Technical Trainer / Contract (Databricks)



Job Overview

Databricks is building a world-class technical training organization to deliver the most advanced curriculum in the Big Data industry. As a Technical Trainer specializing in the Apache Spark ecosystem, you will fly to customer sites to explain how Spark processes big data at scale. This role requires both public speaking experience and engineering skills to explain how the various components of Spark work.

Advanced knowledge of Spark is useful but not required. If selected, you will go through two months of in-office and self-paced preparation training before flying to customer sites.

About Spark & Databricks

Apache Spark is an open-source cluster computing framework originally developed in 2009 in the UC Berkeley AMPLab. Spark makes it easy to get value from big data. It can read from any data source (relational, NoSQL, file systems, etc) and offers one unified API for batch analytics, SQL queries, real time analysis, machine learning and graph processing. Developers no longer have to learn separate processing engines for different tasks.

Spark is 10x-100x faster than older systems such as Hadoop MapReduce with proven scalability (the largest Spark cluster has over 8,000 nodes).

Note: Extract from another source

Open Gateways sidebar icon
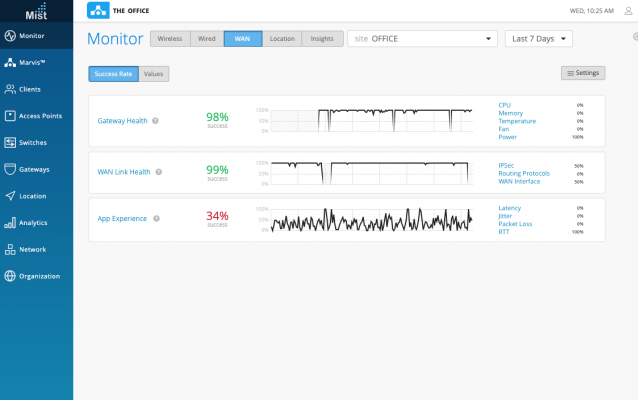The height and width of the screenshot is (400, 638). (10, 169)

Spark had over 450 contributors in 2014, making it the most active open source project in the Big Data space.

The core Spark team is now at Databricks. With over 50 employees and $47 million in funding, Databricks is the main steward of the Spark project. As a Trainer for Databricks and Spark, you will work closely with this team to understand Spark’s internals and then teach it to engineers around the world.

Job Duties

  • Deliver instructor-led classroom training to end-user customers (developers, administrators, architects) and partners on a regular schedule in US and abroad.
  • Assist in developing and maintaining technical training content, lab exercises, presentations, and accompanying materials.

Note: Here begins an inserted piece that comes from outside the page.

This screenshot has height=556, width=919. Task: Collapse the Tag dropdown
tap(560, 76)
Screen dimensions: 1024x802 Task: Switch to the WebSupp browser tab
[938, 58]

  • Learn the Apache Spark ecosystem (Core, SQL, Streaming, MLlib, BlinkDB, Tachyon, etc.) from the original team that created and drives the Spark project. Get early access to production use cases, technical roadmap, and work in person with the Spark committers.
  • You will be one of the highest paid trainers in the big data industry.
  • Work your own schedule. You tell us how many days per month you want to train and in which location on the planet; we’ll work to accommodate your schedule.



(Note, we aim to find candidates who meet all of the following requirements, but understand that some qualified candidates may not have 100% of the requirements.)

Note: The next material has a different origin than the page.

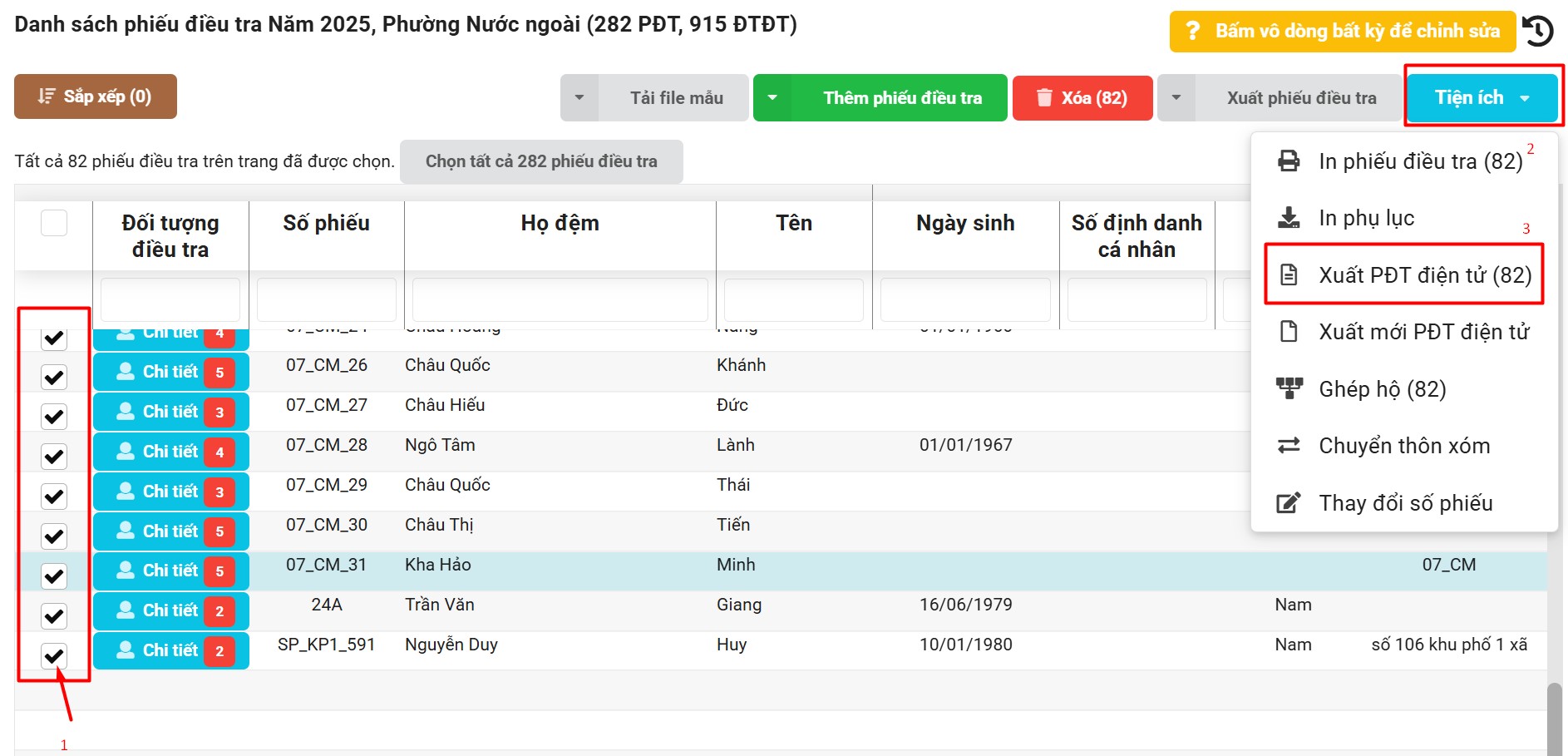Viewport: 1568px width, 756px height.
Task: Open the Thêm phiếu điều tra dropdown arrow
Action: pyautogui.click(x=772, y=98)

  • This is a 2-year engagement. The first 3 months will be mostly studying/learning. Please be open to committing 2 years for this.
  • Delivered 20+ multi-day technical training classes in the past year on either a big data technology or sufficiently complex software stack. Note, we are also considering exceptional individuals with strong consulting backgrounds.
  • Ability to quickly learn and grasp advanced concepts
  • Ability to travel about 50% of the time
  • Strong speaking skills for both technical and non-technical audiences, both on-site and via WebEx
  • Solid grasp of programming principles (object oriented and functional). At least medium level proficiency in one of: Java, Scala, Python, R
  • Medium-level (hands-on) proficiency in at least a handful of the following big data technologies: Spark, Hadoop, HDFS, MapReduce, YARN, Cassandra, Hive, Pig, HBase, Kafka, Flume, Storm, ZooKeeper, Couchbase, MongoDB, ElasticSearch, Lucene, Solr, Parquet, Avro, Neo4j, Machine Learning



Job posted 6/6/2015